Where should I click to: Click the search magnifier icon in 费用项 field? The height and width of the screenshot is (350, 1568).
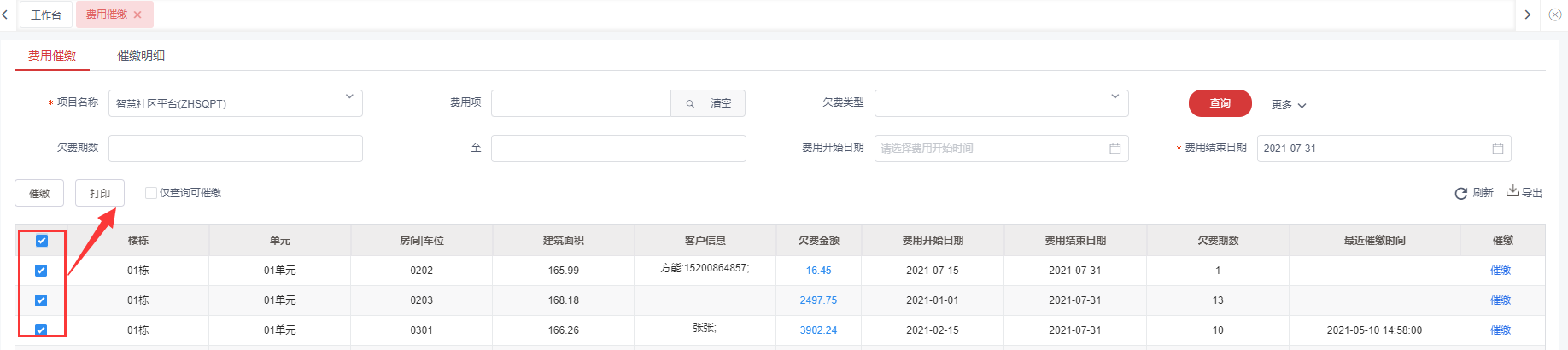pos(690,104)
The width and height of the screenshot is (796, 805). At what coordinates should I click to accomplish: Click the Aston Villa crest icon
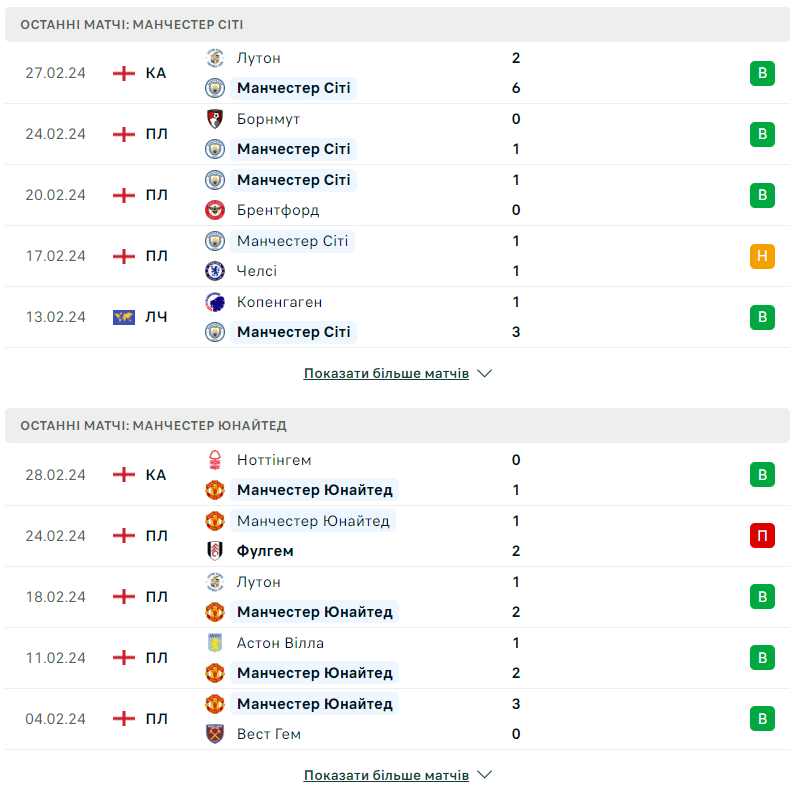tap(215, 643)
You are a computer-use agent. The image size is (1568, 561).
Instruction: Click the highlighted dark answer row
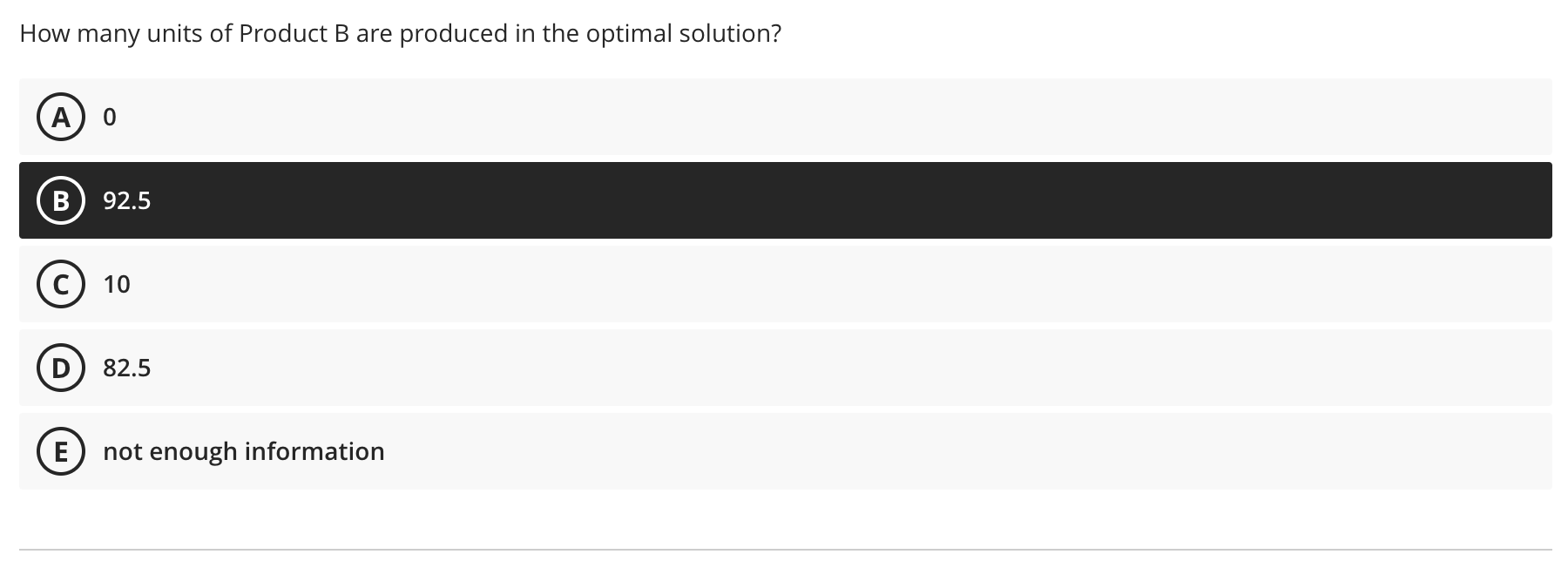click(x=784, y=199)
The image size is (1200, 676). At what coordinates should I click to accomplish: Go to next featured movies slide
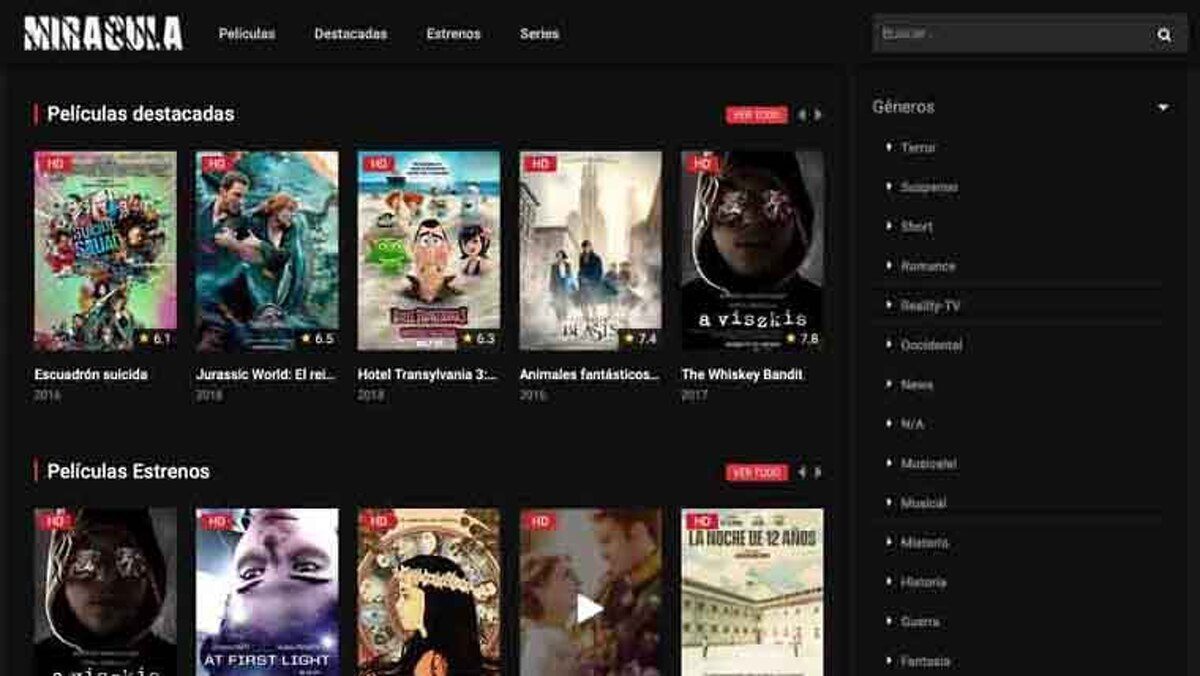pos(818,115)
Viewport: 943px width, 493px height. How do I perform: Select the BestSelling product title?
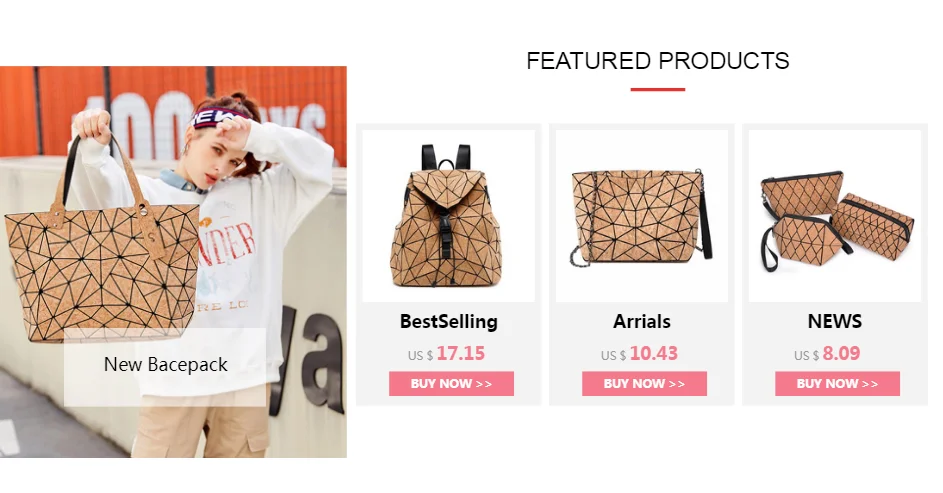point(449,321)
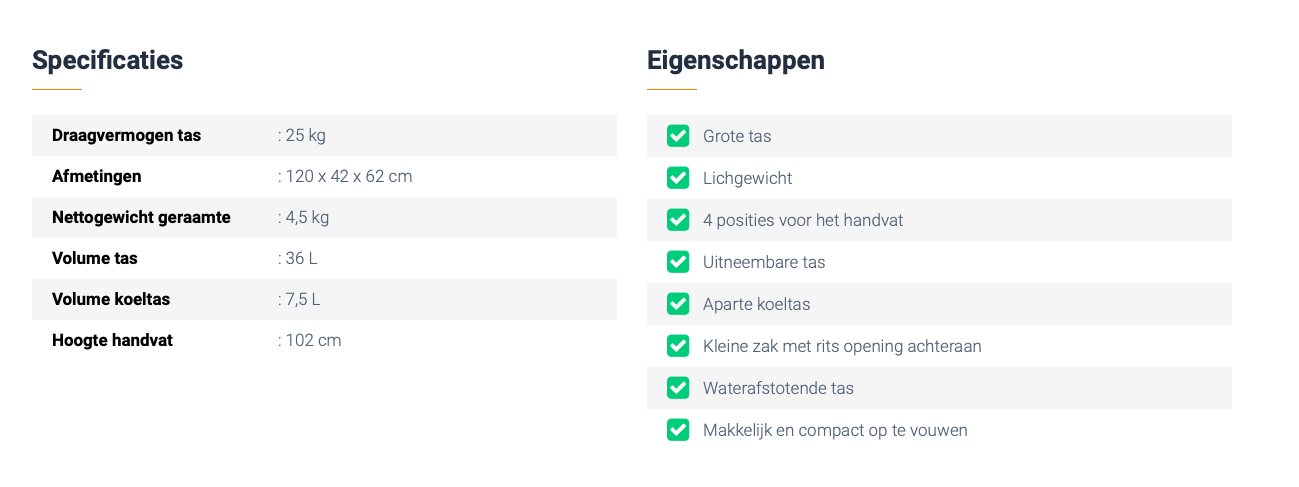1299x487 pixels.
Task: Click the Afmetingen label
Action: point(97,176)
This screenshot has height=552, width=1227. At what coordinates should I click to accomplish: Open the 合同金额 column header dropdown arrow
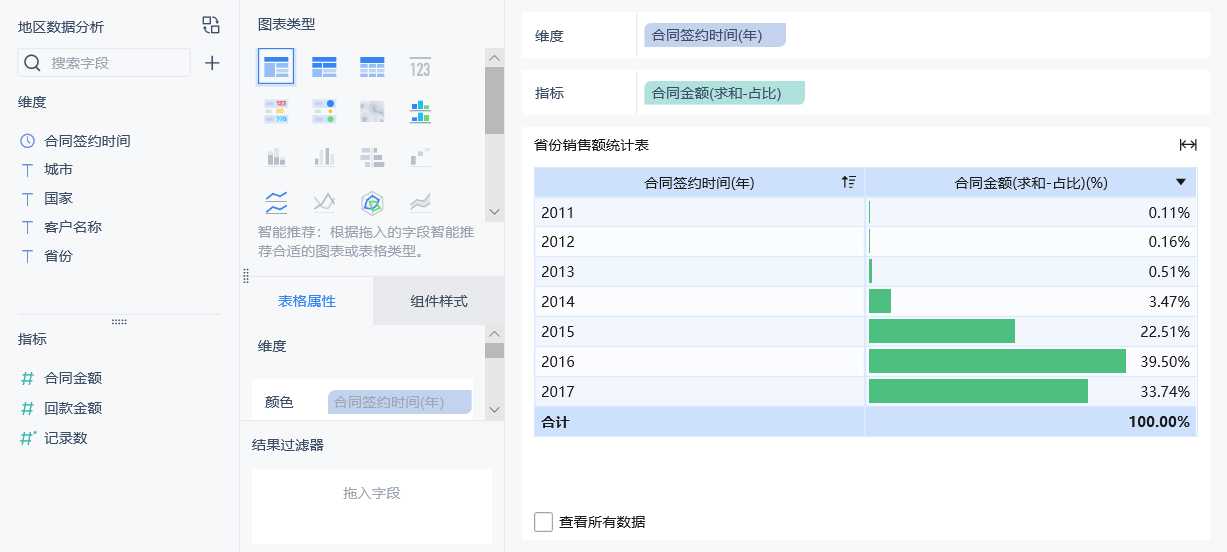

Aim of the task: Repeat the preceding records precisely, and leave every picture out of the copy.

Answer to the exercise:
Where should I click to: Click the search magnifier icon in 费用项 field? The height and width of the screenshot is (350, 1568).
pos(690,104)
The width and height of the screenshot is (796, 805). At what coordinates should I click to accomplish: Click the Aston Villa crest icon
tap(215, 643)
You are a computer-use agent. The image size is (1568, 561).
Instruction: Click the highlighted dark answer row
click(x=784, y=199)
The image size is (1200, 676). At what coordinates should I click to accomplish: Go to next featured movies slide
pos(818,115)
Viewport: 943px width, 493px height. How do I perform: Select the BestSelling product title?
point(449,321)
1299x487 pixels.
Task: Click the Afmetingen label
Action: point(97,176)
This screenshot has height=552, width=1227. At what coordinates should I click to accomplish: Open the 合同金额 column header dropdown arrow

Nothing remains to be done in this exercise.